Le manuel de terrain de l’ingénierie agentique
L’équipe d’ingénierie la plus productive d’OpenAI n’a pas écrit une ligne de code en cinq mois. Elle en a livré environ un million. Elle vient de publier ce qu’elle a appris. Voici la traduction à l’intention des dirigeants.
L’équipe d’ingénierie la plus productive d’OpenAI n’a pas écrit une ligne de code en cinq mois. Elle a livré environ un million de lignes, toutes écrites par Codex, dans à peu près quinze cents pull requests fusionnées, avec une équipe passée de trois ingénieurs à sept qui est devenue plus rapide par ingénieur en cours de route. Elle vient de publier ce qu’elle a appris, dans un billet intitulé Harness Engineering. C’est, pour un auditoire de dirigeants, le texte le plus utile qui existe en 2026 sur l’ingénierie agentique, et très peu de dirigeants l’ont lu.
Ceci est une traduction.
Un harnais, dans ce contexte, est l’ensemble des échafaudages, des outils, des environnements, de la documentation et des boucles de rétroaction qui permettent à un agent de faire du travail fiable dans votre base de code. Le modèle est le moteur. Le harnais est tout le reste de la voiture. La plupart des entreprises ont passé les dix-huit derniers mois à débattre de la permission de laisser les ingénieurs utiliser le moteur. OpenAI a passé ce temps à construire la voiture.

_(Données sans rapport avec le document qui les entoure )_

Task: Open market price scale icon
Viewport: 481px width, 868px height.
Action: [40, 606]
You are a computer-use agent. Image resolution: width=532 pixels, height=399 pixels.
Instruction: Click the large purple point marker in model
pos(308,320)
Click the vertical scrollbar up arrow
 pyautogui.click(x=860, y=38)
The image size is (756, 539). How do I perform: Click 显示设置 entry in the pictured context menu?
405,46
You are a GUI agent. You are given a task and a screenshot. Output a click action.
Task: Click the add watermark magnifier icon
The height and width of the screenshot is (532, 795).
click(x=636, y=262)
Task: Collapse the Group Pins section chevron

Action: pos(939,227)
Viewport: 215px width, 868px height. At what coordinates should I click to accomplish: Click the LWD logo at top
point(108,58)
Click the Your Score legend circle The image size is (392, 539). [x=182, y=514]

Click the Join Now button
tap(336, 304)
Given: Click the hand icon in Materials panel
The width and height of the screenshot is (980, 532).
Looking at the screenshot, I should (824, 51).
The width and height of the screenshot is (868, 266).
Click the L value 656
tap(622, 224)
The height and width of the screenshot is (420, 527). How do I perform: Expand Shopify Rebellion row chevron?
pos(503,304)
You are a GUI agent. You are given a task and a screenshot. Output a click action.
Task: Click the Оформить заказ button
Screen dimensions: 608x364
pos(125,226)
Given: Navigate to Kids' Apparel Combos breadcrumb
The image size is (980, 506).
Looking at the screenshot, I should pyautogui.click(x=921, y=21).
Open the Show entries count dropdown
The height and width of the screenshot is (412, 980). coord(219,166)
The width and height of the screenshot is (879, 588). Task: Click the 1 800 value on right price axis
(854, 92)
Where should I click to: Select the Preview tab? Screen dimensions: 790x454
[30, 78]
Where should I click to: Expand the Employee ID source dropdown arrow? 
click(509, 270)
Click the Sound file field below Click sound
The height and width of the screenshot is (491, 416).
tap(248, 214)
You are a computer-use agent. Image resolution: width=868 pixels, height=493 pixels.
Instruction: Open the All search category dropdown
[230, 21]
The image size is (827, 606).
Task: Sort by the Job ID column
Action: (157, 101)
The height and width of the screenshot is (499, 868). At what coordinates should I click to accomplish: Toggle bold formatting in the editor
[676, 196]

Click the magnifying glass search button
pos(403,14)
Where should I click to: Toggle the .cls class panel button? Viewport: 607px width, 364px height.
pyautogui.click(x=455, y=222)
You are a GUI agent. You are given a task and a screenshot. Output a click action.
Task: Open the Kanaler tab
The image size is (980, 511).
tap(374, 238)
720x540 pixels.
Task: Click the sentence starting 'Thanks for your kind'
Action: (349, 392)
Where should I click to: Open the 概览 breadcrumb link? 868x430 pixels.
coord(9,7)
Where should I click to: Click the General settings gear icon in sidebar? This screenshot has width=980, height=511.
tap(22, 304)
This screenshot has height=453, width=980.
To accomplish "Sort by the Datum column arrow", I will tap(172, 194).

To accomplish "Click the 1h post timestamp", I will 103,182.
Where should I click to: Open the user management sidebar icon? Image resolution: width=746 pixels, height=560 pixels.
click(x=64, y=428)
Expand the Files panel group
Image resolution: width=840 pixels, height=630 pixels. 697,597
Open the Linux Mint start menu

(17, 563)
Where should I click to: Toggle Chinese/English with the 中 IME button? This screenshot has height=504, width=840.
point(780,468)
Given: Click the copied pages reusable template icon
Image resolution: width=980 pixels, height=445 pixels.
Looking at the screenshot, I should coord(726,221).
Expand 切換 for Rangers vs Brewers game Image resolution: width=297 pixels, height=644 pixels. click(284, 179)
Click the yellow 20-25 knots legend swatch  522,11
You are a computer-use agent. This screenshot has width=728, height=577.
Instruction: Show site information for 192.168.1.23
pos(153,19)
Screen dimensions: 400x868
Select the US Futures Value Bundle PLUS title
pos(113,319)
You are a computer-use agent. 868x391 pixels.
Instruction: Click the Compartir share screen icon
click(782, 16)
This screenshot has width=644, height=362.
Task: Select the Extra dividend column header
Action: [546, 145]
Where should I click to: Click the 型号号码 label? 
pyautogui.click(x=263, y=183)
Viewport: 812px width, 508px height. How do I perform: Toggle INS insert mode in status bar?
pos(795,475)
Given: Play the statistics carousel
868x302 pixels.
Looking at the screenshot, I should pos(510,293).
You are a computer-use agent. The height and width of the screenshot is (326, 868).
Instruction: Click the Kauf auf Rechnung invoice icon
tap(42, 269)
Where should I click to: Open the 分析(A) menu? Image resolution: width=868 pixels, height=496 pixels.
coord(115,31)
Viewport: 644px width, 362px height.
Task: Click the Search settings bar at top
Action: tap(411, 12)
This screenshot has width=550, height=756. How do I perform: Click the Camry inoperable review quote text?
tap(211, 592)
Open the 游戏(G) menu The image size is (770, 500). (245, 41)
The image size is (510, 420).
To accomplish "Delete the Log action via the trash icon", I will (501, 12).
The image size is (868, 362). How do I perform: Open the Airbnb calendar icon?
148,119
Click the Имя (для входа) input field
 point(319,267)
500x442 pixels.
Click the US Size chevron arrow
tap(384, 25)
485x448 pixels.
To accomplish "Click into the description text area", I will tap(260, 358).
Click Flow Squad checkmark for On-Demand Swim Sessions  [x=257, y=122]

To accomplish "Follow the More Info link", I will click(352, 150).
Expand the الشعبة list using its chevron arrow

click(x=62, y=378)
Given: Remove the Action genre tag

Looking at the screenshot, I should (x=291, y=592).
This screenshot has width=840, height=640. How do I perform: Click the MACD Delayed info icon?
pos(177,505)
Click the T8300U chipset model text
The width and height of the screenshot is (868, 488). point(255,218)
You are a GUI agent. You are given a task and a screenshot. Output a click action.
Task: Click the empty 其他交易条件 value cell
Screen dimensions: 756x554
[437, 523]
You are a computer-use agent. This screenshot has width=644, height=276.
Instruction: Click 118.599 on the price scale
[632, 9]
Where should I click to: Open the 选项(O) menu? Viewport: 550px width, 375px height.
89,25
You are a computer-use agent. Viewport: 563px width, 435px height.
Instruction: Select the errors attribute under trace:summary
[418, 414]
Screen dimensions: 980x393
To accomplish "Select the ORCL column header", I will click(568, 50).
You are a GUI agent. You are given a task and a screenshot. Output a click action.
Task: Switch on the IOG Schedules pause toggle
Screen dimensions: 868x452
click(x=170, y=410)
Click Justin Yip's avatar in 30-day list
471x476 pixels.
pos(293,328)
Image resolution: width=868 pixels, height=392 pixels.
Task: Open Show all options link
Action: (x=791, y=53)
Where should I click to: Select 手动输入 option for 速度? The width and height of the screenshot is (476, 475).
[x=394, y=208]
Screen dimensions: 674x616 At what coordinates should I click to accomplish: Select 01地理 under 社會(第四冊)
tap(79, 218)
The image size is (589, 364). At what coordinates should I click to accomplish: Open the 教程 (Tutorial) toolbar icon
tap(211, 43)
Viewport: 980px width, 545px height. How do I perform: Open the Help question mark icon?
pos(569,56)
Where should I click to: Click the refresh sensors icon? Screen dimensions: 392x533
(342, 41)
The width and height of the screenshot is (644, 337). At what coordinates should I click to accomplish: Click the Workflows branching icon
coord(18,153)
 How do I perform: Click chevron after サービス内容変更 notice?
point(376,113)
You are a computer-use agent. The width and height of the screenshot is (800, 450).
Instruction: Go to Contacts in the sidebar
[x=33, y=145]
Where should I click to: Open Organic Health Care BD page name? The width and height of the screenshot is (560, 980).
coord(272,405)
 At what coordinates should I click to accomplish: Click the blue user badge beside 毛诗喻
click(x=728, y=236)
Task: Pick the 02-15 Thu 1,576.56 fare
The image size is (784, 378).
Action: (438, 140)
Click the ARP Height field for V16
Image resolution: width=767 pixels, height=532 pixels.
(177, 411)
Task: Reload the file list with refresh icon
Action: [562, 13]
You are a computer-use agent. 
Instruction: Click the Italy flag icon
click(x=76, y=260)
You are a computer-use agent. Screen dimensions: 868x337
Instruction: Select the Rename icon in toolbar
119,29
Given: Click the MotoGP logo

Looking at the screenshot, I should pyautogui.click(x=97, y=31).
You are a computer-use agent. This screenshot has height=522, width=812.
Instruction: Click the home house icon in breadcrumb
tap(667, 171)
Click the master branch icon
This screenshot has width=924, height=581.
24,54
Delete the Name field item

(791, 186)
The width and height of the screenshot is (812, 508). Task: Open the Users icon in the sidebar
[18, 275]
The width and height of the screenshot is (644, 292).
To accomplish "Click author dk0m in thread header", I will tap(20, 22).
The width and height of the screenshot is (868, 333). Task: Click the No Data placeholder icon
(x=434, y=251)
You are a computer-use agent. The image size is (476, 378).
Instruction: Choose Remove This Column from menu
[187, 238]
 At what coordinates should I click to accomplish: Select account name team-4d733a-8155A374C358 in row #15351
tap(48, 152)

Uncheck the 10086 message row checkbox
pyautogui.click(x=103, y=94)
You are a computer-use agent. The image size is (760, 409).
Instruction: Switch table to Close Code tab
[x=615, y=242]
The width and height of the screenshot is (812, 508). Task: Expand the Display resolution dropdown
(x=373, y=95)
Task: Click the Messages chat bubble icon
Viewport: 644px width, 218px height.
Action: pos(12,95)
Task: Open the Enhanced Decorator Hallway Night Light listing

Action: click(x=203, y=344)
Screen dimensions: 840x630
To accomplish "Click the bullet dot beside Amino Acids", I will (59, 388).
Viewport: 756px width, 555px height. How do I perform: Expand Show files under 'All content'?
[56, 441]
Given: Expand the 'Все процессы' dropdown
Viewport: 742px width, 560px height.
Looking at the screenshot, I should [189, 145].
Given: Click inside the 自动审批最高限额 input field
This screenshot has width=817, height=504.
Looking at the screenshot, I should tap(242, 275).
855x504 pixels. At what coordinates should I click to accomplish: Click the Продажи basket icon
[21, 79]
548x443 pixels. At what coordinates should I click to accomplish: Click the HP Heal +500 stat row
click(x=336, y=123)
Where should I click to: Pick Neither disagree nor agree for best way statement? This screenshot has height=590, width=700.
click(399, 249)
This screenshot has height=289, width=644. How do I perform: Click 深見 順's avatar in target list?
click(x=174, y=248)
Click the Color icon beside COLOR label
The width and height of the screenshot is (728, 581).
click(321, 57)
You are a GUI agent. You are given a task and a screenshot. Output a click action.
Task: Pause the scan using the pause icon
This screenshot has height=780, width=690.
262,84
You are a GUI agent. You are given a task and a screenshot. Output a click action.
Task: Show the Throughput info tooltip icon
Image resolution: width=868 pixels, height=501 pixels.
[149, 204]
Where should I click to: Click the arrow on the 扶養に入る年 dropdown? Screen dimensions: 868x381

Voici les cinq principes publiés par l’équipe d’OpenAI, reformulés pour le dirigeant qui les financera.
1. Le travail d’ingénierie passe du code à l’environnement
La première observation doit s’installer avant que le reste puisse vouloir dire quelque chose. Les humains dirigent. Les agents exécutent. Le produit principal du travail de l’ingénieur n’est plus une fonction. C’est l’environnement dans lequel une fonction s’écrit : les outils que l’agent saisit, la structure sur laquelle il calque ses patrons, la rétroaction qu’il reçoit quand il se trompe. La semaine dernière, Andrej Karpathy a donné un nom à cette discipline sur la scène de Sequoia et l’a appelée ingénierie agentique. Le billet d’OpenAI, c’est à quoi elle ressemble en production, à grande échelle.
La conséquence pour le dirigeant est petite et têtue. L’ingénieur le plus fort de votre équipe en 2026 n’écrira peut-être presque aucun code applicatif. Il écrira les linters qui rendent le code applicatif possible. Il concevra le harnais de tests, la structure de la documentation, les guides d’exécution des agents. Si votre cadre de rémunération des ingénieurs seniors récompense encore les lignes commises, il récompense le mauvais artéfact. Récompensez le harnais.
2. L’architecture est un prérequis précoce, pas un luxe tardif
L’équipe d’OpenAI impose une stratification stricte dans chaque domaine d’affaires (Types → Config → Repo → Service → Runtime → UI), avec des directions de dépendances vérifiées mécaniquement et un petit ensemble d’arêtes transversales permises. Elle est explicite sur le pourquoi : c’est le genre d’architecture qu’on reporte habituellement jusqu’à avoir des centaines d’ingénieurs. Avec des agents codeurs, c’est un prérequis précoce.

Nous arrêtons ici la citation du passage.